Unstoppable (Their Shifter Academy #6) - May Dawson Page 0,11
Blake.
“They keep ramming the gates,” Chase’s voice was short, flat. “I don’t think I can hold the shield much longer.”
His magic shimmered across the gate, protecting it, but as I watched, it was beginning to fade around the edges. Sweat beaded across his forehead, but his face was stoic and determined.
“You don’t have to,” I promised, clapping his shoulder.
Without my wolf, at least my magic seemed stronger than it used to be. I wove the spell to reinforce the gate and blasted it out. My magic rippled across Chase’s fortifying his and taking the pressure off him to hold the spell.
But we didn’t just need to stop the rebel packs from breaking down the gates. We needed to get rid of them entirely.
“Give me the rifle,” I told Chase, reaching for it.
Clearborn and Silas had their trick of guiding bullets. I’d been practicing it when our patrol was on the range.
“Buy me some time, sir?” I asked, as I put the rifle into my shoulder.
He nodded and used his magic to raise the gravel in the driveway into a storm that attacked the pack outside the gates.

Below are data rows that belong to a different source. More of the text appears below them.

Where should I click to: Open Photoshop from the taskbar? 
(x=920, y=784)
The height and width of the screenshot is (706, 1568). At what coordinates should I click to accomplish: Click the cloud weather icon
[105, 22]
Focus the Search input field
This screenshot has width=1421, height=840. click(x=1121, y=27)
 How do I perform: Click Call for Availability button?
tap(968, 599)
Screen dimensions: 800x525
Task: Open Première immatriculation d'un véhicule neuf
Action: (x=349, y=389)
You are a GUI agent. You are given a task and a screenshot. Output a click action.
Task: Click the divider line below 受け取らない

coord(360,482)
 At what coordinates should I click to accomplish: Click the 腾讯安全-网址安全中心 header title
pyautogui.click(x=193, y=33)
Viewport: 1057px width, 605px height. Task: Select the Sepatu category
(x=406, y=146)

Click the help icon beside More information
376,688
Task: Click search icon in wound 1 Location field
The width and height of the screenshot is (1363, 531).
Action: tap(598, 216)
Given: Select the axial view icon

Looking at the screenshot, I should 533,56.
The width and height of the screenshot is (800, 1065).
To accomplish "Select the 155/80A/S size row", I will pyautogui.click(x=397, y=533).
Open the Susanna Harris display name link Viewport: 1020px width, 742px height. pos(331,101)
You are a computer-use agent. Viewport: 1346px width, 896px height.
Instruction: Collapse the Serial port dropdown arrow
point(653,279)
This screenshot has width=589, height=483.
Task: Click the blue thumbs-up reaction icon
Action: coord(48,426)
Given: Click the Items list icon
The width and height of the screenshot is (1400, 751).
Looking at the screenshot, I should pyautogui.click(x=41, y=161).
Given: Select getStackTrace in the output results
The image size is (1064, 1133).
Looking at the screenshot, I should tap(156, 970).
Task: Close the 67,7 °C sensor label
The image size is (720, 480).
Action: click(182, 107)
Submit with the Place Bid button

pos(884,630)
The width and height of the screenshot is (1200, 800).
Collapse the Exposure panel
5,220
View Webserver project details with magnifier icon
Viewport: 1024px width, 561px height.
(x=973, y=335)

Now that they were distracted and not firing back at us, I could stick my head up from behind the barricades and look for targets. I picked them off one by one until they left the bodies behind and scrambled for the vehicles.
The last survivors peeled out in their trucks.
“We’ve got to wait for reinforcements to get here,” Clearborn said. “Don’t celebrate yet.”
He glanced at Penn, Chase and me. “Reinforcements are on the way, but there’s only a handful of us to hold the line for now.”
“And my brother,” Chase said, glancing at Blake.
Clearborn nodded. “You shouldn’t have been dragged into this, Blake, but now that you are, I’m glad we’ve got you on your side.”
Blake looked extremely doubtful about that. Maybe Clearborn was just being nice for once. I didn’t see a lot of that nice side of his; apparently he saved it for people who weren’t part of our team. I’d just tell myself that was because Clearborn had the highest expectations for our merry little band of degenerates, as he called us.
My phone rang just then.
Clearborn cocked an eyebrow at me as I reached to silence it.
“Stealthy,” he said, but once I saw that my sister was calling, I had to take it.
“Give me one second, since I don’t think we’re in imminent danger for once,” I asked. “It’s family trouble.”
Rosemary never called me. She’d told me she didn’t intend to talk to me anymore back on graduation day; if something had changed, she might be in danger.
I answered the phone. “Rosemary?”
“Hey,” she whispered. Wind noise made her voice hard to hear; she must’ve gone into the woods for some privacy. “Listen. Are you at the academy?”
“Yeah.”
“You guys have to be careful,” she said. “Dad, the alpha, they’re all planning some kind of attack on the academy. They think it’s the end of the packs as they are now—they think they’ve got the chance to wipe you all out while you’re wea—”
My heart was pounding. Had my pack betrayed the other wolves and aligned with the witches?
She suddenly broke off, and I could practically hear her heart hammering even over the line. I went silent, biting my lip, because I didn’t want any noise from my end to give her away if she needed to hide right now.
But then suddenly she screamed in my ear. I winced, and I realized everyone else had gone dead still, watching me. My heart was hammering, my vision narrowing with adrenaline, bu there was nothing I could do to help Rosemary from here.
“There you are,” the alpha growled in the distance. I could hear him just dimly; she must have dropped her phone in the grass. “I told you to stay in the house for your own safety.”
“I know,” she began.
“Then why don’t you ever listen?”
Even from a distance, the smack seemed loud to me. I closed my eyes, trying to push down my rage, because I wanted to kill the alpha so badly, and I couldn’t do that now.
But I would.
I always tried to push away the memories of what the alpha had done to me, of being chained in his yard, beaten and starving, but they washed over me now. The memories were never far away, but they felt more powerful now, because I could imagine him doing it to my sister.